Jack pushes his plate into the center of the table and gestures for me to eat. He takes a bite of salad. “So, what made you ask me out? I’ve been waiting for this day for ages and ages, just glued to my phone.”
“Dumb.” I huff out a chuckle, pushing some salad around. “I didn’t ask you out. You’re a distant third in my affections behind Margie and Avery, but they’re all tied up. I needed an ear to bend.”
“Bend away. I’ll just be here licking my wounds.”
I sigh. “A lady I can’t stand just got promoted, and I’ve been waiting for even a tiny raise for ages, and…nothing. It just sucks. I’ve been killing myself, nights, weekends—”
“Fuck ’em. If someone doesn’t recognize your worth, you either force them to recognize it or you walk.”
“Wouldn’t it be easier to take up vacuuming and pancakes?”
“No.

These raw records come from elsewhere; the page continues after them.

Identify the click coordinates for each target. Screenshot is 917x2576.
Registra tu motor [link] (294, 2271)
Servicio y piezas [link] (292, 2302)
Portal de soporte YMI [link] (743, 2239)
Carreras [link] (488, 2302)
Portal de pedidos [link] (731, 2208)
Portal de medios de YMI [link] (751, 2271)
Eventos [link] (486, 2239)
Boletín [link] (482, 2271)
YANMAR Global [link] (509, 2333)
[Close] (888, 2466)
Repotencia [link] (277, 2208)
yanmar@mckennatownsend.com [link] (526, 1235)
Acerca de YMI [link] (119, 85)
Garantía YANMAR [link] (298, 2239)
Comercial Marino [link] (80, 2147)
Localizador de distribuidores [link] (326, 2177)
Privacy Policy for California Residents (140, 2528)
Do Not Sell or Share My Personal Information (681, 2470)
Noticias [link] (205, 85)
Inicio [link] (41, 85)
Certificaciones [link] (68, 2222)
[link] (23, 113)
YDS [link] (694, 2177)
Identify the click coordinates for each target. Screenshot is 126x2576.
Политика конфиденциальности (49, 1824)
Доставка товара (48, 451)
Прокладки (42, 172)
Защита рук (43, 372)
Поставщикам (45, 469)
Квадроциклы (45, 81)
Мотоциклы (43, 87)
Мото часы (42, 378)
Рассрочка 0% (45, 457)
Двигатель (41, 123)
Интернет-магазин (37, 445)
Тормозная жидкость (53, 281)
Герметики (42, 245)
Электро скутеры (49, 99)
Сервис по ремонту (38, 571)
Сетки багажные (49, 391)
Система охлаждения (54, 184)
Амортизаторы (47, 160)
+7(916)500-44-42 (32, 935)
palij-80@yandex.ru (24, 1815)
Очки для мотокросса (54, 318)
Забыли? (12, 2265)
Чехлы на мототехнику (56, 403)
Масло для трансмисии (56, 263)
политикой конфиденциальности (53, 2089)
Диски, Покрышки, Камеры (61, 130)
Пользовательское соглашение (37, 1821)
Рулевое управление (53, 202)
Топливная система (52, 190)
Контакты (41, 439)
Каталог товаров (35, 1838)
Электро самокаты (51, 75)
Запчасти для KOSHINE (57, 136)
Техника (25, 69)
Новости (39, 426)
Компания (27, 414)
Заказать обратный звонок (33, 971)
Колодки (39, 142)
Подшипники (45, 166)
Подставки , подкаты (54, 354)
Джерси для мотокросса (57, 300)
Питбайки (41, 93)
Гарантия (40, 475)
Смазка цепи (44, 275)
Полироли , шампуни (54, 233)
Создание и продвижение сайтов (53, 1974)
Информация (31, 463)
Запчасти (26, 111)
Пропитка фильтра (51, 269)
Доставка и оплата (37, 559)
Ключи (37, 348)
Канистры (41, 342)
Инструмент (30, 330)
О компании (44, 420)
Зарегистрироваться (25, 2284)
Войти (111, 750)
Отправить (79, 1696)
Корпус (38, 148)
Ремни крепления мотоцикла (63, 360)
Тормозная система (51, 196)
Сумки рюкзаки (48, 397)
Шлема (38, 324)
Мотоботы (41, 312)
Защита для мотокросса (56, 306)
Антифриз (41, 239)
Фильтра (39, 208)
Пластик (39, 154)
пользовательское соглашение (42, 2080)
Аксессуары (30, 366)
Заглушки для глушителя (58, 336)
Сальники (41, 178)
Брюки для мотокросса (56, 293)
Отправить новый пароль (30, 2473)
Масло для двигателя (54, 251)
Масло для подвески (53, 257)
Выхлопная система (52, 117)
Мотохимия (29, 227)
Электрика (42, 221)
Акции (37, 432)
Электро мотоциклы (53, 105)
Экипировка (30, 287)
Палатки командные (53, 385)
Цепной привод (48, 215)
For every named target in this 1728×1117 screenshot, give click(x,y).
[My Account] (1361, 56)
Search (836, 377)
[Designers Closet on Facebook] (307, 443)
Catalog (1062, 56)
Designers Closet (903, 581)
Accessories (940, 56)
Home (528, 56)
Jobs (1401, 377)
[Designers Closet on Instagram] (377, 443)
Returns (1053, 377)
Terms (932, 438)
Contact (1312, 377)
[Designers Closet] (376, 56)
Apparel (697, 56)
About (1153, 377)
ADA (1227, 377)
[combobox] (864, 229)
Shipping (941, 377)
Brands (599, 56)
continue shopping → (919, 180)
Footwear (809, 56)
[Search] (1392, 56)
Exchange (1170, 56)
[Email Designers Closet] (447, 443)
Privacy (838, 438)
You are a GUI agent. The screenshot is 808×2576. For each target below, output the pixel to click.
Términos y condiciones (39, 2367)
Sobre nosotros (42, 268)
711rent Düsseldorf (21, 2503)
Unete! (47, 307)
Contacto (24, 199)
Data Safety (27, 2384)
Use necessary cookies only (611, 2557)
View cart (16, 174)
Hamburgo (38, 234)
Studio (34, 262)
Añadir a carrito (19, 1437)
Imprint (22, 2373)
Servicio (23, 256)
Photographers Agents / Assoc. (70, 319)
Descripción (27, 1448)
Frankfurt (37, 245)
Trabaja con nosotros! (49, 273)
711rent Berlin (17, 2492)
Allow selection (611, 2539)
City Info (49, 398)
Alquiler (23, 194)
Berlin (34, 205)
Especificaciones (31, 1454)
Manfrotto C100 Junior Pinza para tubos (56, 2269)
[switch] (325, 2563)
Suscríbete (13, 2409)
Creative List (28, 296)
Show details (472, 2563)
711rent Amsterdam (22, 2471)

Vacuuming and pancakes are for closers.”
I let out a wholly attractive grunt-laugh and tear apart the tiny roll the waiter left behind. I can’t bring myself to eat Jack’s salad. My stomach hates me right now.
“Speaking of work, is your schedule going to let us get cracking on the wall again tomorrow?” he asks.
I nod, my mouth full of stale bread.
My chicken sandwich arrives, and I give the waiter a weak smile, overly effusive with my thank-yous.
We finish up, Jack insisting on paying and leaving a respectable tip despite Chicken SlopGate, and we walk outside. I thank him, blushing for God knows what reason as I stare up at him.
The edges of his lips curl upward into just the tiniest of smiles, and for a moment, this foggy day is blindingly bright.
“All right, I’d better get back—”
“Yeah, me too. Thanks again for lunch.” I clear my throat and turn, forcing myself not to look back.
I’ve taken no more than ten steps when I give in to the urge and glance back over my shoulder. And I can’t be sure, but something about his too-casual posture tells me that I just missed him looking at me, too.